In addition to those displayed above (pretty standard, but the method of setting charge level is nice since you don't have to try to precisely move the slider), he has also added a Plug In Reminder:
upload_2017-6-28_8-32-39.png


I just turned it on (so haven't actually used it yet), but this is something that I think is a great addition.

Thanks James!
 
Hi,

I installed Sense and it's noticing 5% more usage for my Tesla than TeslaFi when charging my Model S. Someone on the Tesla forums wrote this and I'd like some feedback on it:

I believe Teslifi is a measurement from inside the car, of power delivered to the batteries. That will differ from the power utilization measured at the panel.

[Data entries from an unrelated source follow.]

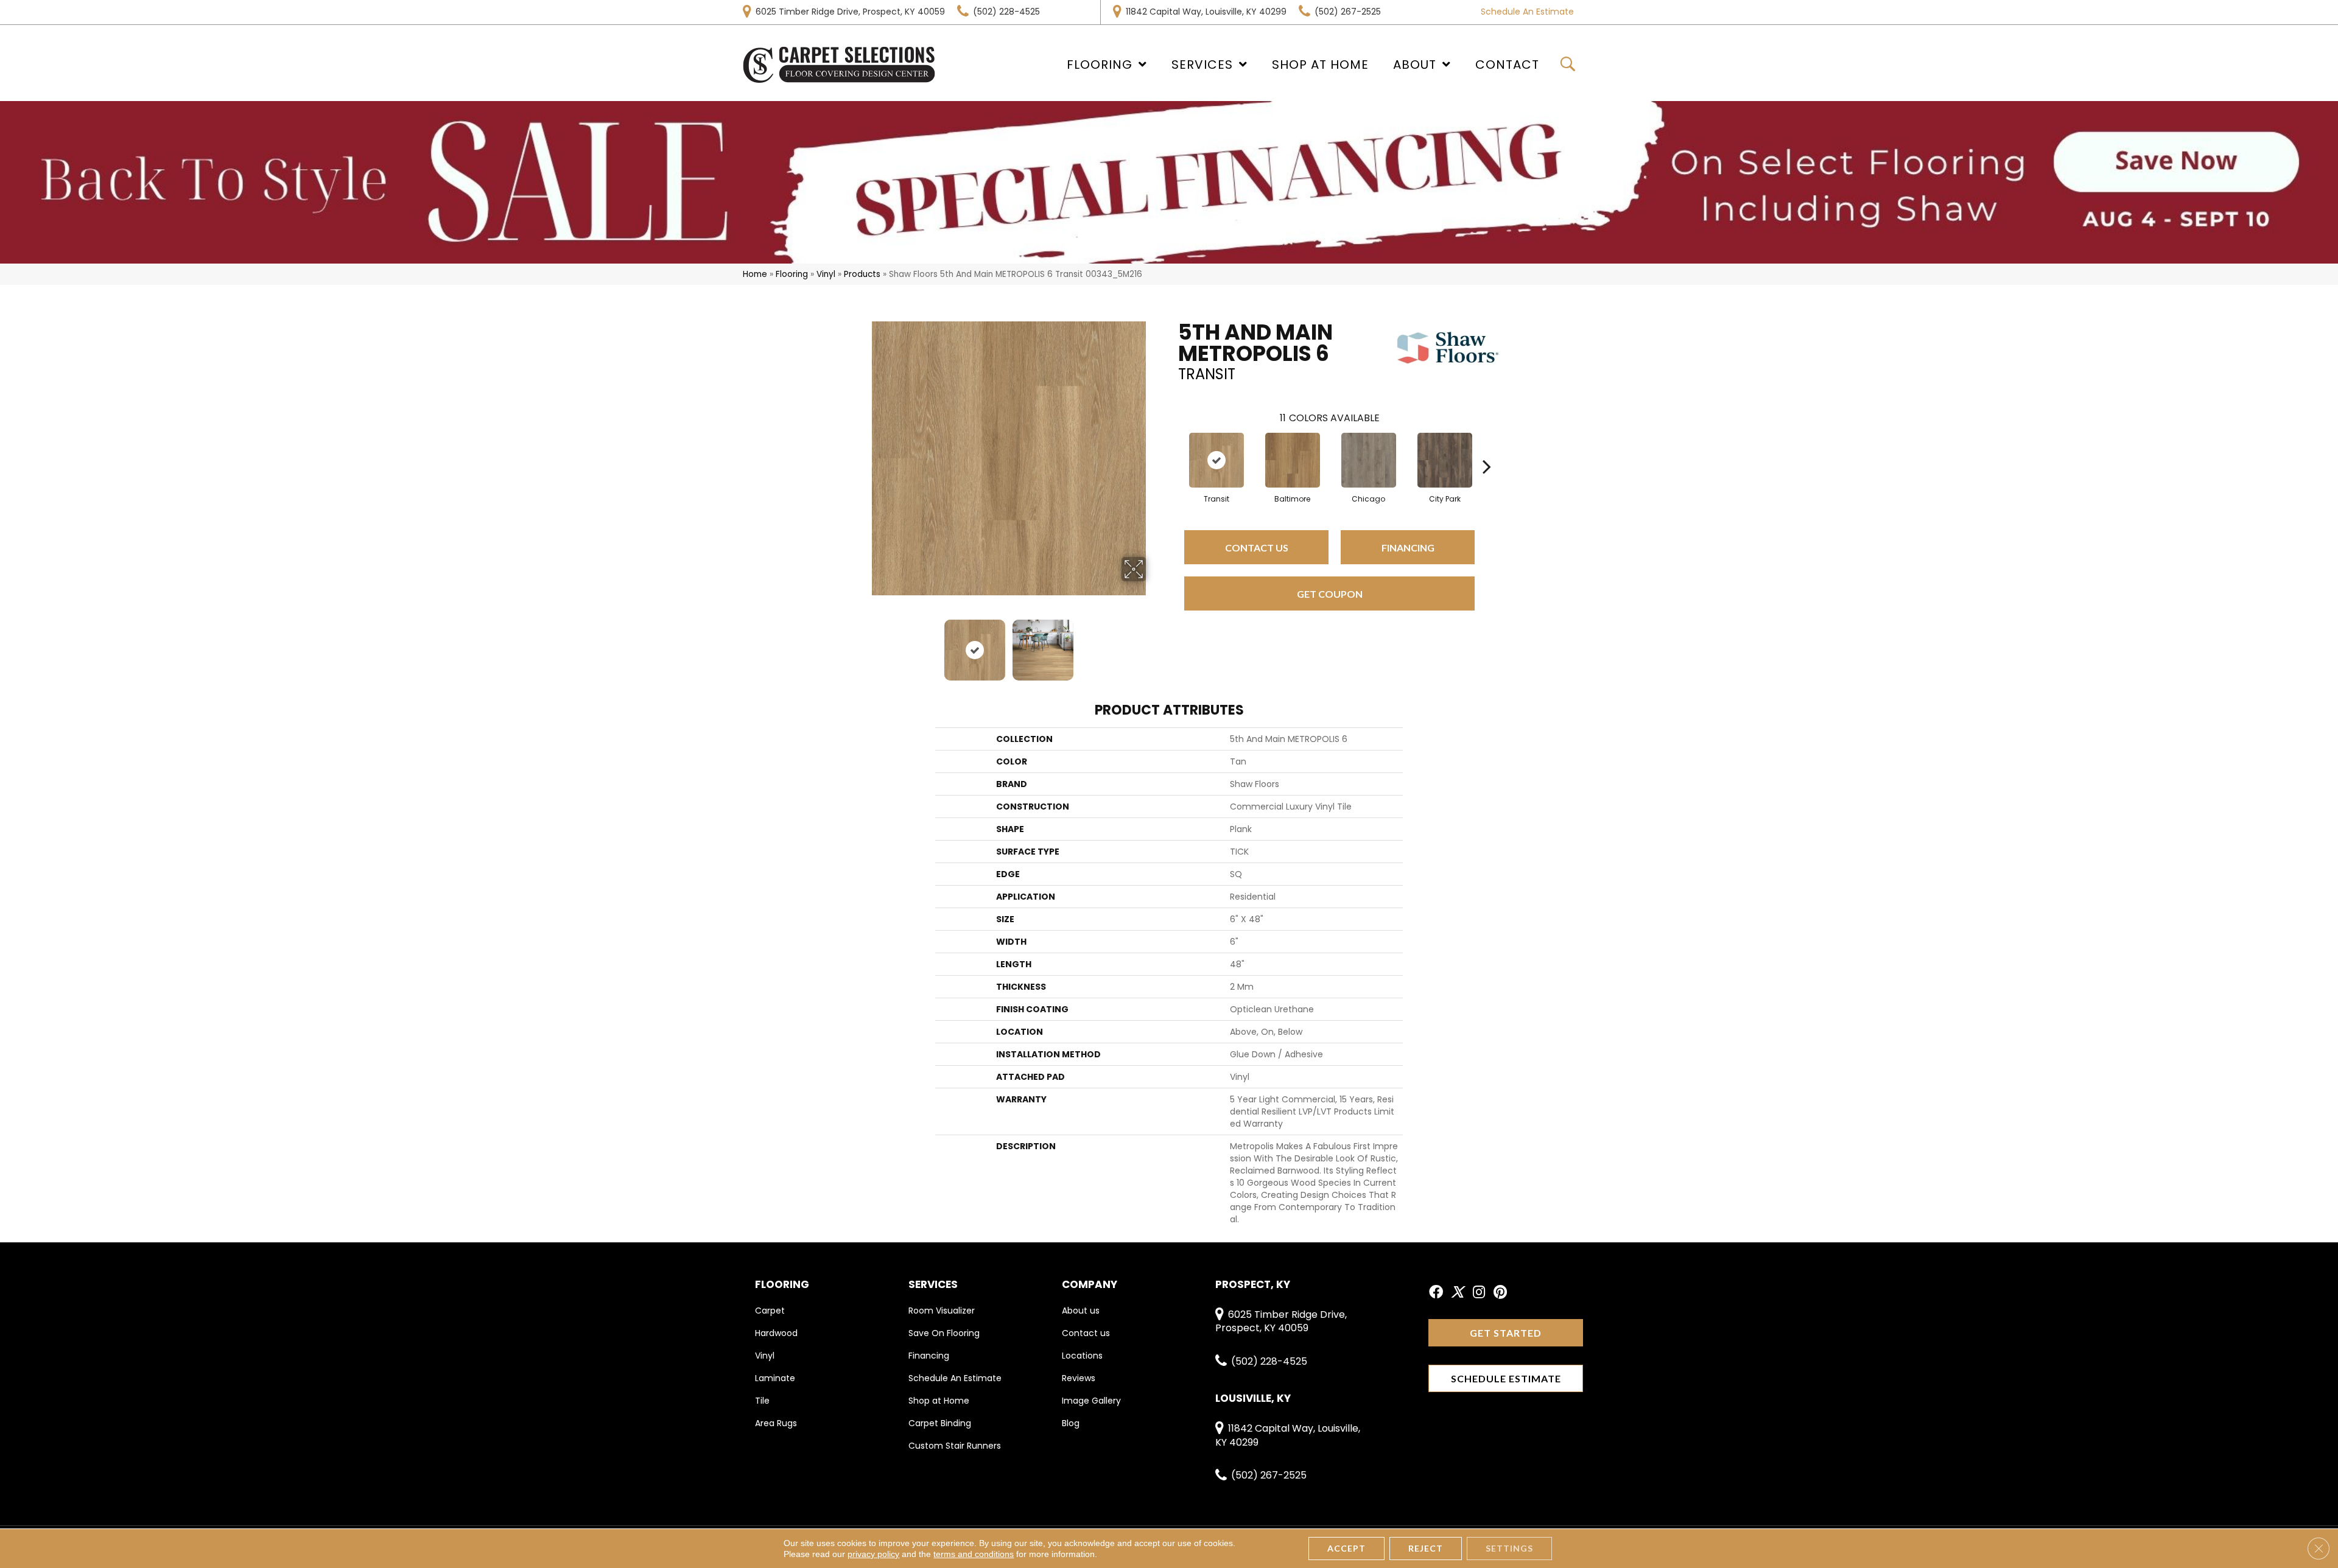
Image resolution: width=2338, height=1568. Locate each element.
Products (862, 274)
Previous (863, 644)
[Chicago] (1368, 460)
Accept (1346, 1548)
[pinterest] (1500, 1293)
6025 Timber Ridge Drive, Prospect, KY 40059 (850, 11)
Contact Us (1256, 547)
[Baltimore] (1292, 460)
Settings (1509, 1548)
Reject (1425, 1548)
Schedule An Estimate (1527, 11)
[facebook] (1436, 1293)
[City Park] (1444, 460)
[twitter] (1457, 1293)
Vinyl (825, 274)
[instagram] (1479, 1293)
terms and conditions (973, 1554)
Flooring (792, 274)
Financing (1407, 547)
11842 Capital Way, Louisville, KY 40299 (1206, 11)
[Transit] (1216, 460)
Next (1154, 644)
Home (755, 274)
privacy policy (873, 1554)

There are going to be losses between the two points due to:
* ohmic losses through house wiring and HPWC.
* active losses within the charger circuitry in the car
 
Hi,

I installed Sense and it's noticing 5% more usage for my Tesla than TeslaFi when charging my Model S. Someone on the Tesla forums wrote this and I'd like some feedback on it:

I believe Teslifi is a measurement from inside the car, of power delivered to the batteries. That will differ from the power utilization measured at the panel. There are going to be losses between the two points due to:
* ohmic losses through house wiring and HPWC.
* active losses within the charger circuitry in the car

*Tesla fudging the numbers it's reporting.

If you really want to know the actual numbers, third party device is the best way to go, of course you have to validate the calibration of that device. No logger can unfudge the numbers.